Mikonos Folklor Müzesi
İki katlı geleneksel bir binada yer alan müze Kastro’da bulunur. İlginç koleksiyonlarında klasik mobilyalar ve el yapımı seramikler bulunan Mikonos Folklor MüzesiBizans resimlerine de ev sahipliği yapar. Adanın kültürünü yakından tanımak ve bu kültür ile etkileşime geçmek için müzeyi mutlaka ziyaret etmeniz gerekiyor.
Mikonos Adası Kiliseleri
Mikonos Adası diğer Yunan adalarının geleneğini takip etmiş ve 70’ten fazla Hristiyan Yunan Ortodoks kilisesine ev sahipliği yapmıştır. Büyük kısmı adadaki zengin aileler tarafından yaptırılan kiliselerdir. Kiliselerin bazılarını gezmek için dini bir zorunluluk yoktur ve müze ziyaret eder gibi gezebilirsiniz. Mimarisi ile en ünlü olan kiliseler arasında Agia Kyriaki, Zoodochos Pigi, Saint Nicolas, Paraportiani ve Agia Eleni yer alır.
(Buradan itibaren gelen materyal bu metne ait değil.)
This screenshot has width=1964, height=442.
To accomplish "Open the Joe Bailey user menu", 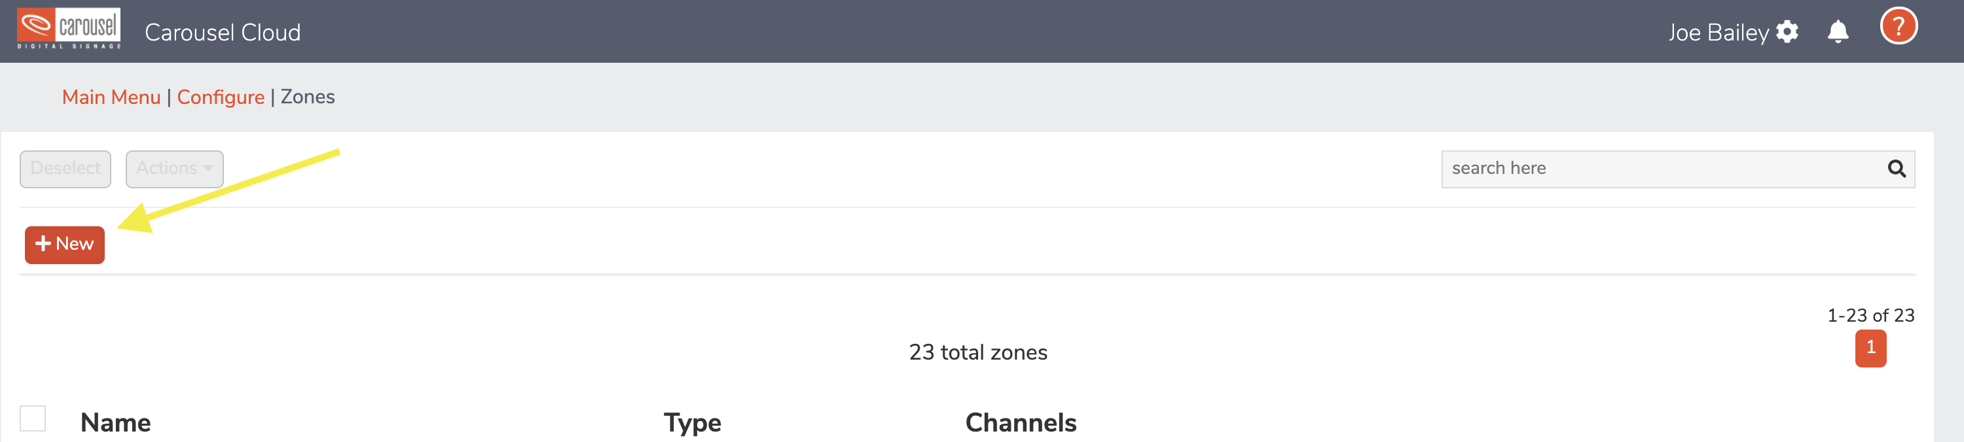I will 1718,33.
Çok sayıda kiliseyi görmek ve gezmek isteyenler için Mikonos Adası bulunmaz bir fırsattır.
Paleokastro Manastırı
Yakınında bulunan tepenin adını taşıyan Paleokastro Manastırı 18. yüzyılda inşa edilmiştir. Ano Mera yerleşim bölgesinin kuzeyinde yer alır. Kiklad manastır mimarisinin tipik bir örneğidir. Farklı deneyimler yaşamak isteyenler ve ilgisi olanlar için Paleokastro Manastırı mutlaka ziyaret edilmesi gereken yerler arasındadır.
Mikonos Arkeoloji Müzesi
Müzede bulunan 17. yüzyıla dayanan zengin vazo koleksiyonu büyük ün kazanmıştır. Mikonos Arkeoloji Müzesi limanın yakınında adanın kalbi denilecek bir noktada kurulmuştur. Önemli vazolar dışında eşsiz heykeller ile seramik ve mücevher koleksiyonları da müzenin harika parçaları arasındadır. Pazartesi açık olmayan müzeyi diğer günler ziyaret edebilirsiniz. Mikonos ile ilgili merak ettikleriniz varsa bu eserleri mutlaka incelemelisiniz.
Pelikanlar Maskotu
Peter Pelikan hayatının otuz yılı boyunca Mikonos’un sembolik bir figürü olmuştur. Daha sonrasında yaralanan bir pelikan halk tarafından tedavi edilmiş ve Petras adı verilmiş. Bu olaydan sonra ada için ayrı bir öneme sahip olmuştur. Binlerce turist her yaz adanın maskotu ile resim çekinmek için birbiri ile yarışır. Petras 1985 yılında otomobil çarpması sonucu ölünce halk ve turistler hayal kırıklığına uğramıştır. Mikonos Belediyesi kararı ile Petras Selanik’te mumyalanarak maskot yaşatılmaya devam edilmiştir.
Ege Denizcilik Müzesi
Lena’nın Evi’ne yakın bir noktada bulunan Ege Denizcilik Müzesi 1983 yılında Yunan deniz tarihini ve geleneklerini korumak için kurulmuştur. Kar amacı gütmeyen müzenin tek amacı Yunan tarihini geliştirmektir. Tarih öncesi zamanlardan günümüze kadar kürek ve yelkenli gemilerin kopyaları bu müzede bulunur. Deniz yaşamının tematik görüntüsünü anlatan zengin haritalari antik sikkeler ve heykeller koleksiyon parçalarından bazılarıdır. Her gün açık olan müzede yunanlar hakkında bilmediklerinizi öğrenebilir ve deniz yaşamını inceleyebilirsiniz.
Mikonos Belediye Sarayı
İki katlı bir binadan oluşan belediye sarayı önemli tarihi olaylara da tanıklık etmiştir. 1770 -1774 yıllarında olan Osmanlı- Rus Savaşı sırasında Rus ikametgahı olarak inşa edilmiş. Daha sonra ilk klasik mimari formunu koruyarak Belediye Sarayı olarak işlevini sürdürmüştür. Mikonos Belediye Sarayı’nın hemen yanında Mikonos’un ilk okulu olan tarihi bir binada yer alır. Bu iki önemli yapıyı aynı anda görebilir ve inceleyebilirsiniz.